June 22, 2020

An untimely motion to change venue.

The court providently exercised its discretion in denying the motion as untimely. Defendant was aware of the venue selection clause in its own admission agreement and the agreement, which was signed by plaintiff's decedent, was in its possession at all times. Still, defendant waited almost two years after the action was commenced before seeking a change of venue, and provided no reasonable explanation for the delay.

Brown v. United Odd Fellow & Rebekah Home, Inc., NY Slip Op 03461 (1st Dep't June 18, 2020)

Here is the decision.

June 21, 2020

CPLR 3025[b].

In the absence of sufficient evidence to establish that the proposed amendment was not specious, defendant's motion for leave to amend its answer was providently denied.

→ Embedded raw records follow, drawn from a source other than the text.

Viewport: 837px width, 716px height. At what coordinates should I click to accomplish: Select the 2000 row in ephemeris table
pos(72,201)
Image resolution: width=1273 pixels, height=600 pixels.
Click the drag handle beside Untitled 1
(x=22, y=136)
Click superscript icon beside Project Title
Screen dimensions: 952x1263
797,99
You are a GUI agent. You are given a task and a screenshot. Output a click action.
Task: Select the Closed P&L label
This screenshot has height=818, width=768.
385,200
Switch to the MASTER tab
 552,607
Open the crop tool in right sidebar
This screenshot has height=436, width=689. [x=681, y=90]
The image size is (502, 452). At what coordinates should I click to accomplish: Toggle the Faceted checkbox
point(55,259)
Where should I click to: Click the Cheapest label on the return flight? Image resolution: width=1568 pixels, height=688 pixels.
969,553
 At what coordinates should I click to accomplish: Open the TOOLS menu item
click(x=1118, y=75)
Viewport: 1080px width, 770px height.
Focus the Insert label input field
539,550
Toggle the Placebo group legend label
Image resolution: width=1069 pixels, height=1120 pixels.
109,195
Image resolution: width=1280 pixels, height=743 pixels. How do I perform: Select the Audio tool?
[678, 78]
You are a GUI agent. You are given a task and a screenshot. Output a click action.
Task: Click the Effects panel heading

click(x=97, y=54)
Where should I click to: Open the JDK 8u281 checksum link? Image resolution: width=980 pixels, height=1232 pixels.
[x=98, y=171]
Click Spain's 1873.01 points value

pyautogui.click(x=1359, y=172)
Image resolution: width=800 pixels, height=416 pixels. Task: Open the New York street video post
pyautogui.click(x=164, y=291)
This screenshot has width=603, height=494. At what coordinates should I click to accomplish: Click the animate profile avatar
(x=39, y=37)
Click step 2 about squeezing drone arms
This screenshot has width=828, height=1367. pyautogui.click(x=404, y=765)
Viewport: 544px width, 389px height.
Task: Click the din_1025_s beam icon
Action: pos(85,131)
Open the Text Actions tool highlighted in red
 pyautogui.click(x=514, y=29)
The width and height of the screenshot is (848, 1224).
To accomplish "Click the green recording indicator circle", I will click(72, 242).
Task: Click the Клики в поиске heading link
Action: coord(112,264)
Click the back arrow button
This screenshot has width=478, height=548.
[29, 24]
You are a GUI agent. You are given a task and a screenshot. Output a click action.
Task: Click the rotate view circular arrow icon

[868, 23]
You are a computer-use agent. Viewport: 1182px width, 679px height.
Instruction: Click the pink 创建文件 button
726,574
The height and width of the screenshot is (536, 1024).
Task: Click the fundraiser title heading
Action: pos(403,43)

Avail 1 LLC v. Acquafredda Enters., LLC, NY Slip Op 03460 (1st Dep't June 18, 2020)

Here is the decision.

June 20, 2020

A claim for negligent hiring, supervision, and retention.

An essential element of the cause of action is that the employer knew, or should have known, of the employee's propensity for the sort of conduct that caused the injury. Here, defendant's knowledge of the employee's criminal history does not raise an issue of fact as to whether the defendant knew or should have known of her propensity to commit sexual assault. Similarly, the fact that one of defendant's supervisors confronted the employee concerning her "nodding out" and missing work did not impute to defendant actual or constructive notice that the employee had any propensity to commit sexual assault. The claim was dismissed.

Norris v. Innovative Health Sys., Inc., NY Slip Op 03456 (1st Dep't June 18, 2020)

Here is the decision.

June 19, 2020

A demand to change venue.

By failing to respond to the defendant's demand to change venue to a proper forum, the plaintiff forfeits its right to select venue.

Richardson v. City of New York, NY Slip Op 03281 (1st Dep't June 11, 2020)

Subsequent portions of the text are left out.